(Given passage Opens)

Lockwood’s detecting skills are pretty lame; he spends the entire novel just sort of wandering around New York, chasing one wild goose after another. Schow peppers the novel with several action scenes, many of them much overdone, in particular an endless, endless sequence midway through in which Lockwood is hauled off by a group of Toomey’s men and is able to talk them into a boxing match. A desperate Lockwood, unarmed and riding with the men who plan to kill him, suspects this is his only chance to live, but what could be a taut scene goes on way too long, with Lockwood getting beaten nearly as much as he gives the beatings. To make it all worse, the entire scene is rendered moot when Raff conveniently shows up to save him.

Otherwise we have car chases, like one Lockwood gets in early in the book, as well as a handful of gun fights. Lockwood also has no compunction about blowing people away, and Schow goes for the right approach with not having Lockwood bound by any laws. He has a friendly rapport with titan-sized Jimbo Brannigan, tough beat cop who runs this part of the city, and Brannigan usually just shows up in the aftermath of Lockwood’s latest fight and makes a joke. Brannigan also shows up to save Lockwood several times; our hero is actually saved from certain death several times in the novel.

(Given passage Closes)

=== Task goal ===
Copy the review word for word, starting at "Otherwise we have" and ending at "in the novel.". The material that comes next is separate from this review.

(Material provided Opens)

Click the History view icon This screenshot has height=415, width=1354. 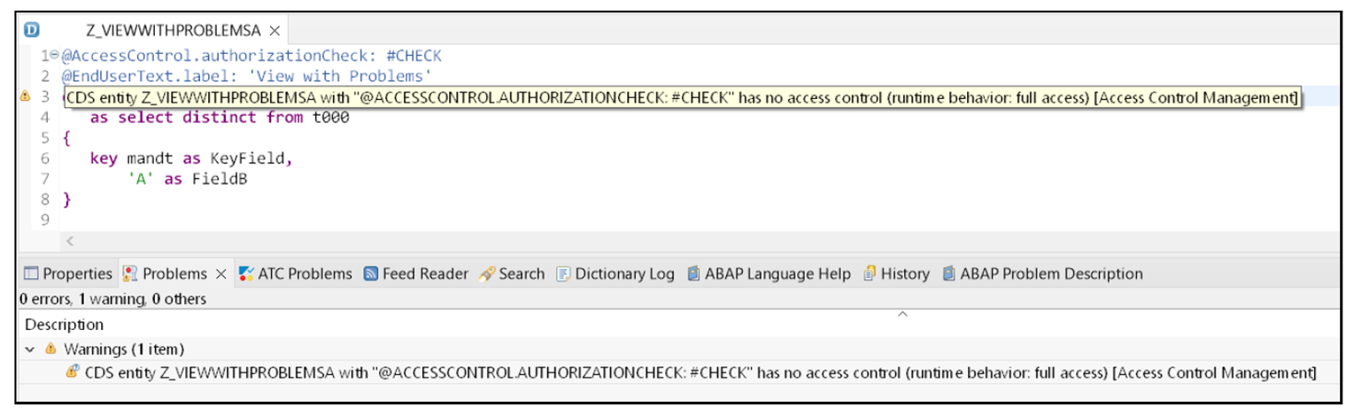pos(870,273)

(Material provided Closes)

=== Exercise result ===
Otherwise we have car chases, like one Lockwood gets in early in the book, as well as a handful of gun fights. Lockwood also has no compunction about blowing people away, and Schow goes for the right approach with not having Lockwood bound by any laws. He has a friendly rapport with titan-sized Jimbo Brannigan, tough beat cop who runs this part of the city, and Brannigan usually just shows up in the aftermath of Lockwood’s latest fight and makes a joke. Brannigan also shows up to save Lockwood several times; our hero is actually saved from certain death several times in the novel.